The tragic lesson on the gun lobby from Minneapolis
Even though national attention has shifted away from Minneapolis in the aftermath of the Trump administration’s so-called “Operation Metro Surge”, the community there is still reeling from the tragic deaths of Renee Good and Alex Pretti at the hands of federal agents. And the Department of Homeland Security, which includes ICE, remains in a government shutdown as Democrats in Congress continue demanding guardrails to prevent future bloodshed in our streets.
Against that backdrop, we must confront this fact: Second Amendment extremists spent decades laying the foundation for our current landscape.
For decades, the gun lobby sold the myth that personal firepower is the only check against a tyrannical government. They have marketed fear as a civic duty and a firearm as the only insurance policy. And now, the very same individuals exposed for years to violent gun industry marketing we have called out and sought to regulate are being directly recruited to join ICE.
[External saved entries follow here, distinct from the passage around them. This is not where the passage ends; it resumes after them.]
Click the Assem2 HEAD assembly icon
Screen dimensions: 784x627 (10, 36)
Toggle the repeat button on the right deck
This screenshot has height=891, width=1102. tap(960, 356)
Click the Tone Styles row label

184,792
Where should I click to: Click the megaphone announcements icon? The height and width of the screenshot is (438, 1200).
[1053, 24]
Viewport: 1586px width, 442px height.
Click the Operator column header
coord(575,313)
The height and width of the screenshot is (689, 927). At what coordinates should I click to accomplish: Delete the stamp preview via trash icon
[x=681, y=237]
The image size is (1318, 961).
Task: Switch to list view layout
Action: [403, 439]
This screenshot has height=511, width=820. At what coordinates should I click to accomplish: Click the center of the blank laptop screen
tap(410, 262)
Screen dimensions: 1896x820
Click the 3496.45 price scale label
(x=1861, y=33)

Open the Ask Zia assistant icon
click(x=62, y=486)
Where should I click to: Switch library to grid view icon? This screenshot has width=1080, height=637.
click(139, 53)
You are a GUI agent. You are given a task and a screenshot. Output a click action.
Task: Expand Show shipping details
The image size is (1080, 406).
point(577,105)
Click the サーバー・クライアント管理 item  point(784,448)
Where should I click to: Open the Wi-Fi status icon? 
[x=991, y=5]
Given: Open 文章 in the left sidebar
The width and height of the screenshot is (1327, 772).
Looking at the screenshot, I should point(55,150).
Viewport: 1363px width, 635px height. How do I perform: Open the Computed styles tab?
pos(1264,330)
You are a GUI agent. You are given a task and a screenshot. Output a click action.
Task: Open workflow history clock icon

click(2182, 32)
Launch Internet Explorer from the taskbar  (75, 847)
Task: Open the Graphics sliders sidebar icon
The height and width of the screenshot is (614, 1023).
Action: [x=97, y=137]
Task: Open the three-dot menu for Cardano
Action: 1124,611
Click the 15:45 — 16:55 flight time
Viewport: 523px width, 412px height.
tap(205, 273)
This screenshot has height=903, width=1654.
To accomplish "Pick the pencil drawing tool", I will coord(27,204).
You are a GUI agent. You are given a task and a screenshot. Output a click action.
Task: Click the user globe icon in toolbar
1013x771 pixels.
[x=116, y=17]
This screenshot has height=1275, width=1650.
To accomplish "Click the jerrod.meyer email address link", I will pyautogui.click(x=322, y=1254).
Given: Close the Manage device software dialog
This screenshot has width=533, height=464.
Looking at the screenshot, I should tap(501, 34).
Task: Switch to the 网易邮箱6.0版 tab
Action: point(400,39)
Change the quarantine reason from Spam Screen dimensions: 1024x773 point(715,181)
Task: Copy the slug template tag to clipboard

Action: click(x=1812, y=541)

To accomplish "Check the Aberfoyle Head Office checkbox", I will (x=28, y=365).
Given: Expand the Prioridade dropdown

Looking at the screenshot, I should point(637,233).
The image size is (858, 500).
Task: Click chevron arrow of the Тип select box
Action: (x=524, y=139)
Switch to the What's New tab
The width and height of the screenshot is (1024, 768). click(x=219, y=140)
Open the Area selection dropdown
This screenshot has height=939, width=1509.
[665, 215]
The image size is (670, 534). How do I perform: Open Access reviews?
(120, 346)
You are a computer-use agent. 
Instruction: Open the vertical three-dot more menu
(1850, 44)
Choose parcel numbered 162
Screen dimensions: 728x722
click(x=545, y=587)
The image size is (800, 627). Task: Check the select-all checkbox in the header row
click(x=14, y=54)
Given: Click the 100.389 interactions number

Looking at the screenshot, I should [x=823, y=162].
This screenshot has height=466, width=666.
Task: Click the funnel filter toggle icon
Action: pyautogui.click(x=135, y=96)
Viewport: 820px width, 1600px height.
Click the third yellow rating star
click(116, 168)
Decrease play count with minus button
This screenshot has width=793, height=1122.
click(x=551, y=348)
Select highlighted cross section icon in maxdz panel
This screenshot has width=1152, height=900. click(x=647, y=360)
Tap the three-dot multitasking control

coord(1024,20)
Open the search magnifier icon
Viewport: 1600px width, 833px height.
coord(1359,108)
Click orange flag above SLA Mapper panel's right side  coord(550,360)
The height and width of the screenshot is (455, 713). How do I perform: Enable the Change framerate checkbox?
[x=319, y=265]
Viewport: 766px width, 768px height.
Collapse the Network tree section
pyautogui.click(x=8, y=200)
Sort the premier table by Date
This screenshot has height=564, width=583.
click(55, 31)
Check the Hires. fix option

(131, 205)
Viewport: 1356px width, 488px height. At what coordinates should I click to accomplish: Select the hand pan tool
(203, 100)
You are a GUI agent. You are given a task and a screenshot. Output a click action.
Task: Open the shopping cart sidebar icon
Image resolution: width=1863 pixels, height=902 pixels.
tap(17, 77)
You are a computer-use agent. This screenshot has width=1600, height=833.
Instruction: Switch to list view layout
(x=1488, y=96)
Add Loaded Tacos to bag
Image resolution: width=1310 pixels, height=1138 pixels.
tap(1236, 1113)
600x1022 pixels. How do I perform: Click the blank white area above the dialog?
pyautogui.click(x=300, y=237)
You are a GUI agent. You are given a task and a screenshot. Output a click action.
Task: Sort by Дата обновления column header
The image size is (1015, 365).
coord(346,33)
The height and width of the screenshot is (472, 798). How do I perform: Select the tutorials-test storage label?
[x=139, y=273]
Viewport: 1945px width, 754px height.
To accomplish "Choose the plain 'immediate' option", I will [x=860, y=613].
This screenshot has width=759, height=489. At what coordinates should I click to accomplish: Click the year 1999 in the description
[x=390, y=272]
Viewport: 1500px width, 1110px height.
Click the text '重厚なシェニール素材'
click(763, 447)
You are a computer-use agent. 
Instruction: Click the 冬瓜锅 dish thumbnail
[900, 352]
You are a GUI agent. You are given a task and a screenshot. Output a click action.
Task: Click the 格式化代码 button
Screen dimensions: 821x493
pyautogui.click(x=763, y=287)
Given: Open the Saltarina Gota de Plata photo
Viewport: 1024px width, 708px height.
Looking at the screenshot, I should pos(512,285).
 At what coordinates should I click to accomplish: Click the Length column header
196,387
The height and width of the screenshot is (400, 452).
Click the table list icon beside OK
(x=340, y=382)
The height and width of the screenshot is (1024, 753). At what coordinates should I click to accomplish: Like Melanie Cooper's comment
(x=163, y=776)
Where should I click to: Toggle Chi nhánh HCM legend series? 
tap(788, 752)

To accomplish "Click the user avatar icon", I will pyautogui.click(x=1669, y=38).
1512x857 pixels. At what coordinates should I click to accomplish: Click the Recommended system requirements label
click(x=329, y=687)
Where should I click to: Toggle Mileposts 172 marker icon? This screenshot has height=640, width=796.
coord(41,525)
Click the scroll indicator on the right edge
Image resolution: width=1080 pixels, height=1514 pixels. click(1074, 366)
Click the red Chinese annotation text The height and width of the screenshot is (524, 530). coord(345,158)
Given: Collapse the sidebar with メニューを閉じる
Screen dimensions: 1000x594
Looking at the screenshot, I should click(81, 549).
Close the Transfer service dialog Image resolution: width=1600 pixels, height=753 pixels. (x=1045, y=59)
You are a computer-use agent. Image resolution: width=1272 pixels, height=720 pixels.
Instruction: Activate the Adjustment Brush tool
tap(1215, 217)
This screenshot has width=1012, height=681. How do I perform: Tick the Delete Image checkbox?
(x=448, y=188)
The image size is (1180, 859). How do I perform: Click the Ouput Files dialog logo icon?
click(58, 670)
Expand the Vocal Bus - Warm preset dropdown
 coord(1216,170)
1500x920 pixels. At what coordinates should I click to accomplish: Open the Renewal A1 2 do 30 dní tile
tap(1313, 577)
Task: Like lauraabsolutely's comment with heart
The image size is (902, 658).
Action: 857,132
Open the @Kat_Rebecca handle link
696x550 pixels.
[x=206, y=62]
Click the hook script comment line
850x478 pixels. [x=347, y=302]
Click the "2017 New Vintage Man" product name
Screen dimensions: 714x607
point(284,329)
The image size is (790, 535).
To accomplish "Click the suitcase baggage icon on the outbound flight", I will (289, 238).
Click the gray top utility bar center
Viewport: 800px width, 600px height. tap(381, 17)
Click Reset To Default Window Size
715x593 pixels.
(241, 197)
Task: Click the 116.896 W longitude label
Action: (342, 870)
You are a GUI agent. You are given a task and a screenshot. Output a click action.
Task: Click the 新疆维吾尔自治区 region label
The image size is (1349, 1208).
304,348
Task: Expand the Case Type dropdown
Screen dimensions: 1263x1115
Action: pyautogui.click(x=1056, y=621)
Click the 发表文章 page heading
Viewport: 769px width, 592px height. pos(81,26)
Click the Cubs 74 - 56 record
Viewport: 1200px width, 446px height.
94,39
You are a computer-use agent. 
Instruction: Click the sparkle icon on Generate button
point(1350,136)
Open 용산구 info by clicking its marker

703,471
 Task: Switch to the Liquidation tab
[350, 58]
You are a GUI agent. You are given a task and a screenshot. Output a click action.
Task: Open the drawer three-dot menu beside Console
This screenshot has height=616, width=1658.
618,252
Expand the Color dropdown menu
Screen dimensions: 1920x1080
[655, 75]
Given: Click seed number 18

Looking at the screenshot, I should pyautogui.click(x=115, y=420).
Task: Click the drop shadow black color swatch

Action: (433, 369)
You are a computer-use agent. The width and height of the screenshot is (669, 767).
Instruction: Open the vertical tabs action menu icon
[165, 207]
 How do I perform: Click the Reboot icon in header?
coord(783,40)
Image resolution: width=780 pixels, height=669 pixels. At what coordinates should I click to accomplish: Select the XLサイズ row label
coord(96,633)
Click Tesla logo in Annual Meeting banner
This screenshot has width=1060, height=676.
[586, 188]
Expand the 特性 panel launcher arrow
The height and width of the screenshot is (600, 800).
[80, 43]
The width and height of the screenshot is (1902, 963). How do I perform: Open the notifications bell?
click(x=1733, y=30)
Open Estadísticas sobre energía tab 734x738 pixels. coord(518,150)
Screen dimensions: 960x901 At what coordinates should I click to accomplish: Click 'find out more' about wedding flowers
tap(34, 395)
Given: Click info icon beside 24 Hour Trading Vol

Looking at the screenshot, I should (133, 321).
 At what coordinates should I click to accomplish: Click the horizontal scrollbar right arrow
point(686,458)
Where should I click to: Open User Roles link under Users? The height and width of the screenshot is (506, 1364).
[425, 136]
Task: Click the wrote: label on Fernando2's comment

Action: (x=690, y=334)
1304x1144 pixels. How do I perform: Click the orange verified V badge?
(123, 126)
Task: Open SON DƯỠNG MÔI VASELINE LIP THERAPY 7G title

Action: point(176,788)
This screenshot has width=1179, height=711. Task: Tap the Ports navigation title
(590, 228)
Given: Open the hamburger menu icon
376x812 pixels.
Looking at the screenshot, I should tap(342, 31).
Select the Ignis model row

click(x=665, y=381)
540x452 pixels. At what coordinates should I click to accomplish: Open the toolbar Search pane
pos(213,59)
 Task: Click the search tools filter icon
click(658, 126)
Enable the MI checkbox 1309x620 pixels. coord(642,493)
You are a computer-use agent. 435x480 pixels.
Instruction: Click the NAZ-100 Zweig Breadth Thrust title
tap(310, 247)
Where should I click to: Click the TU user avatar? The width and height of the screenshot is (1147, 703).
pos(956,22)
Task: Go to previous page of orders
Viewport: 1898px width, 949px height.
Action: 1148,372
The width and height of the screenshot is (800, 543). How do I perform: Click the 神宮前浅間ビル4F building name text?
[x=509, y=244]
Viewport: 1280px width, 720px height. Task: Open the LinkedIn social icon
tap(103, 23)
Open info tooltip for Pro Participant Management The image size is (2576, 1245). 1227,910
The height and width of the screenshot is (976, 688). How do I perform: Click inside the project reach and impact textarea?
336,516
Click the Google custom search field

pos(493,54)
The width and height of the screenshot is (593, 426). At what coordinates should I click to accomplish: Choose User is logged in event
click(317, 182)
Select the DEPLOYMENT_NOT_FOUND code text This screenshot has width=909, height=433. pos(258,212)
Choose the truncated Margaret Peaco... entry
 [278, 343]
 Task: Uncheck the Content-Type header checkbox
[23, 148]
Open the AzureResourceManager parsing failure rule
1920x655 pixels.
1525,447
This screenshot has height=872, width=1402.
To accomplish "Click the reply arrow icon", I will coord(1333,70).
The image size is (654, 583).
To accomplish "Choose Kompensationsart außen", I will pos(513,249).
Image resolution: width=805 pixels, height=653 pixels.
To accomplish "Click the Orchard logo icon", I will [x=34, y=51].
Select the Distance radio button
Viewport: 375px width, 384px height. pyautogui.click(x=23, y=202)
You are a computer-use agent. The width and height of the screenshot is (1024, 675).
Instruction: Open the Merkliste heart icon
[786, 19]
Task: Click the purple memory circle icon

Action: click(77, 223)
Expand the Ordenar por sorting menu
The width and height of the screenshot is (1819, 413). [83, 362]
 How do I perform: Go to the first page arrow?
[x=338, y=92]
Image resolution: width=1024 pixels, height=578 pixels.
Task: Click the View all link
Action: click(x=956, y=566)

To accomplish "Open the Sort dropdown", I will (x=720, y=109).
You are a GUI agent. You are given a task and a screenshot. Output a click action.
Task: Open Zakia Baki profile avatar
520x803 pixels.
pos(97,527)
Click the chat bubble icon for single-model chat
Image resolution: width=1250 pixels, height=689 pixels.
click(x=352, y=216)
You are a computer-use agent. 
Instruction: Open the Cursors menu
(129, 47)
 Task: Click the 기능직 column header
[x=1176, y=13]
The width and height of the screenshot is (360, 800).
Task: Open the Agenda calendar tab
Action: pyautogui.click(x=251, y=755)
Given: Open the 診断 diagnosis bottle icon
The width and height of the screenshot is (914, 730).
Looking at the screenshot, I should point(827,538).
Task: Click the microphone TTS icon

Here’s how. The Department of Homeland Security (DHS) social media is deploying white supremacist and anti-immigrant messaging to recruit new ICE agents online while agents are being recruited from gun shows. These new recruits are then given military-style training, without a focus on de-escalation, and issued firearms paid for by our tax dollars. Just last year, DHS spent over $120 million on weapons contracts that help pad the pocketbooks of gun industry executives.
Minneapolis, though, has exposed the gun lobby and its allies in government as a fraud. After furthering the lie that a firearm is the key to personal safety, members of the administration, including President Trump, described Alex Pretti as an “agitator,” even an “insurrectionist” for carrying a holstered, legal weapon for which he had a concealed carry permit. The NRA initially blamed peaceful protesters, and other organizations like the National Shooting Sports Foundation — the gun industry’s trade association — avoided the subject.
While the gun lobby lionizes Kyle Rittenhouse and Mark and Patricia McCloskey, conservative individuals who pointed guns at peaceful protesters, they are silent when the state’s power is turned against Minneapolis’ peaceful protesters. When Philando Castile, a Black, law-abiding gun owner in the Minneapolis area was killed by law enforcement in 2016 for disclosing his legal firearm, the gun lobby was silent.
And the gun lobby has been equally silent about the disproportionate impact of America’s gun obsession on Black and Brown communities — by first blaming them for gun crime, and then encouraging individuals who live outside of these areas to buy even
more firearms. When the gun lobby does talk to these communities, it’s to market deadly firearms to protect families of color from racist attacks the gun lobby itself has encouraged.
For the gun lobby and its allies in Washington, the Second Amendment is not a universal right. It is a selective privilege reserved only for those who align exactly with their authoritarian worldview.
But true safety does not come from escalating violence everywhere. An arms race among civilians who’ve been sold the myth that guns make us safer or even free will not protect them from a militarized, emboldened federal agency invading cities that are run by duly elected leaders of the opposing party.
Gunpowder will not stop these abuses of power. But people power will.
Put differently, purchasing guns won’t stop these abuses of power. Instead, community organizing, electoral mobilization and political action will.
We are doing our part in every way we can. One of us has mobilized thousands of gun violence prevention advocates to pressure Congress into halting additional funding of DHS without safeguards on ICE and Custom and Border Patrol operations being put in place. The other is inside Congress, hearing from constituents who demand safety, building support for accountability measures for ICE and CBP, and fighting vociferously against the militarization of ICE and the violent assaults on our communities.
This moment demands clarity and peaceful action by people of every ideology. The answer is not fear or more firepower in our neighborhoods. It’s using your voice, contacting your legislators, mobilizing your network online and in your neighborhood to speak out, and making sure we all work together to guarantee oversight, accountability, and a government that answers to the American people.
• Democratic U.S. Rep. Robin Kelly, of Chicago, represents Illinois District 2 in Congress. Kris Brown is president of Brady, the nation’s oldest gun-violence prevention group.